Rep. George Santos has taken care of at least one pesky criminal detail from his past. Yesterday, the New York congressman currently embarrassing his Republican colleagues signed an agreement with Brazilian prosecutors to escape prosecution in a 2008 case in which Santos was accused of forging two checks to buy clothes and shoes from a shop in a suburb of Rio de Janeiro. Santos will pay restitution to the shop owner he defrauded, as well as a fine, which will be distributed to charities. Santos had already confessed once, in writing, over a decade ago, but the case was frozen when Santos never showed up in court. What, Brazil’s never heard of conviction in absentia? In any case, as part of yesterday’s video conference, Santos confessed again to writing the fraudulent checks.
So that’s what Santos was up to the day after he pleaded not guilty in federal court to 13 charges including wire fraud, money laundering, and being a big ol’ COVID unemployment fraud cheat. Totally not a crook now, but yeah, sure, he was a crook back then, but he was only 19 at the time. Besides, he had such a promising future ahead of him, like promising he’d raise money to pay for cancer treatment for a disabled vet’s dog and then disappearing. Or promising to explain the $700,000 he magically found to loan to his own campaign. Not to mention promising to triumph in his current fraud case, and maybe also promising to hunt down the criminals who killed his mom in the collapse of the Twin Towers on 9/11, years before she actually came to America.
Previously!
The AP sums up the old case that Santos will now not have to worry about anymore:
Court records in Brazil, first uncovered by The New York Times, show Santos was the subject of a criminal charge for using two stolen checks to buy items at a shop in the city of Niteroi, including a pair of sneakers that he gifted to a friend. At the time, Santos would have been 19. The purchase totaled 2,144 Brazilian reais, then equal to about $1,350, according to the charge prosecutors filed in 2011.
That followed an investigation opened in 2008 and Santos’ signed confession, in which he admitted to having stolen the checkbook of his mother’s former employer from her purse and making purchases, including in the store, and recognizing the fraudulent checks as those he had signed, according to the court documents reviewed by the AP.

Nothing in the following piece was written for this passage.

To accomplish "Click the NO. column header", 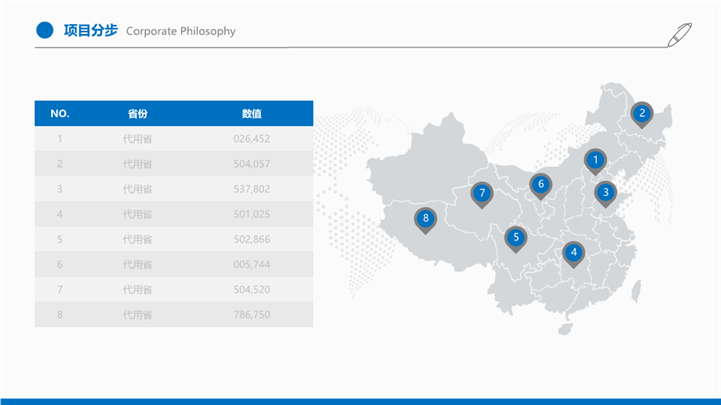I will point(60,113).
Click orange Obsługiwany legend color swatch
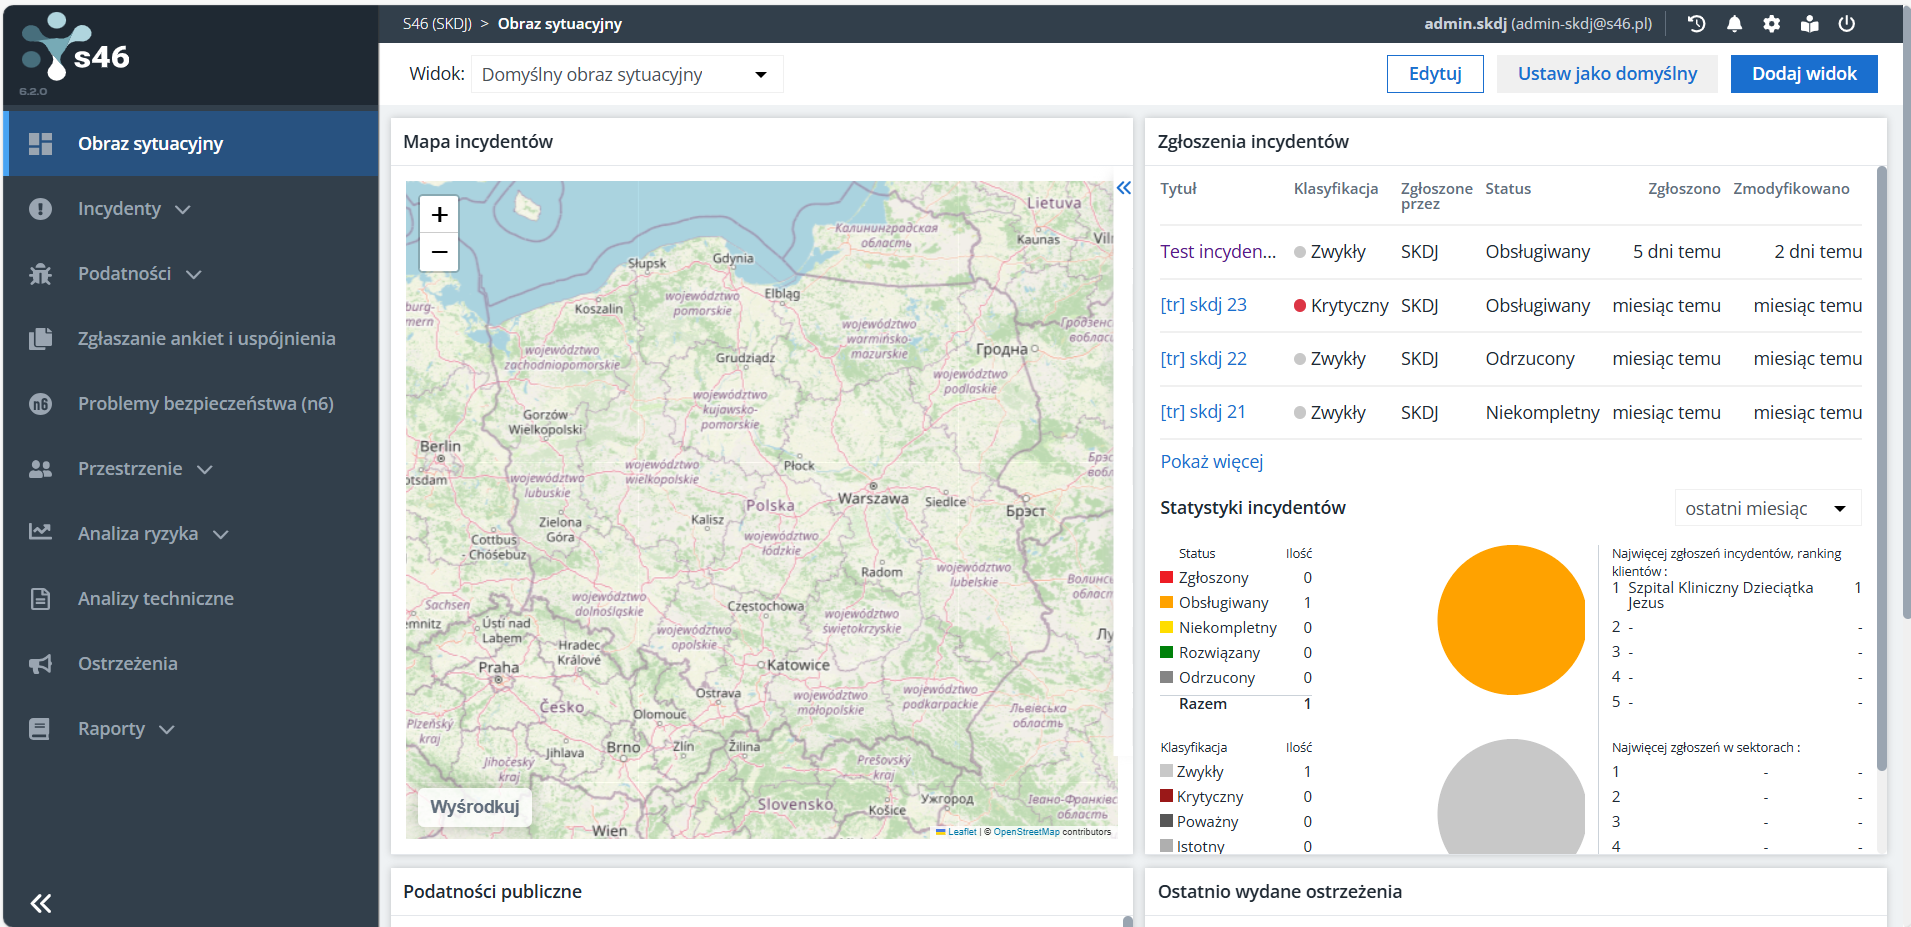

Despite the confession, the case was suspended in 2013 because Santos never answered subpoenas for him to show up in court. Prosecutors in Brazil reopened the case last year after Santos was elected to Congress and it was subsequently discovered that not only had Santos lied about basically everything on his résumé, he also had a long history of dumb international shenanigans including the Brazilian check scheme, the Italian Job, the French Connection, and the Great British Bake-Off.
Santos’s Brazilian attorney, Jonymar Vasconcelos, texted the AP to say that this is the last we’ll hear of this case: “What would have been the start of a case was ended today. […] As such, my client is no longer the subject of any case in Brazil.” At least, one assumes, until the bodies start washing ashore. We give it about a week until we learn there is no “Jonymar Vasconcelos,” and that it was The Joker all along.
CNN reports that Santos will pay nearly $5,000 to make the charges go away.
Of this amount, approximately $2,000 will go to the government as a fine and $2,800 to the victim, Bruno Simões, who told reporters that Santos has 30 days to make the payment via bank transfer. Simões told CNN that the government’s share of the payment will go to charity. […]
We like Mr. Simões, who clearly has a pretty good insight into the character of George Santos. He also told CNN, referring to the half-million dollars in bail Santos had to post (which was paid by other people), that the restitution wasn’t likely to make much of an impression on the powerful miscreant:
“It’s ridiculous. It’s a bargain, the guy paid $500,00 dollars in bail,” Simões told CNN after the hearing. […]
“Honestly, he must have laughed. Because 14,000 Brazilian Reais is $2,000 – that’s one suit that he wears. But despite it all, I am happy that this chapter is closed,” Simões said.
CNN added that a “source familiar with the case” said the fine was more than typical amounts charged for similar cases in Rio, so good for the prosecutors, we say. Countdown to the inevitable discovery that the fine was illegally paid out of campaign funds starts now.
And considering that Santos had to surrender his passport as part of his bail agreement on the federal charges, it’s probably just as well that he now won’t be able to claim he needs to head to Brazil to “clear some things up.”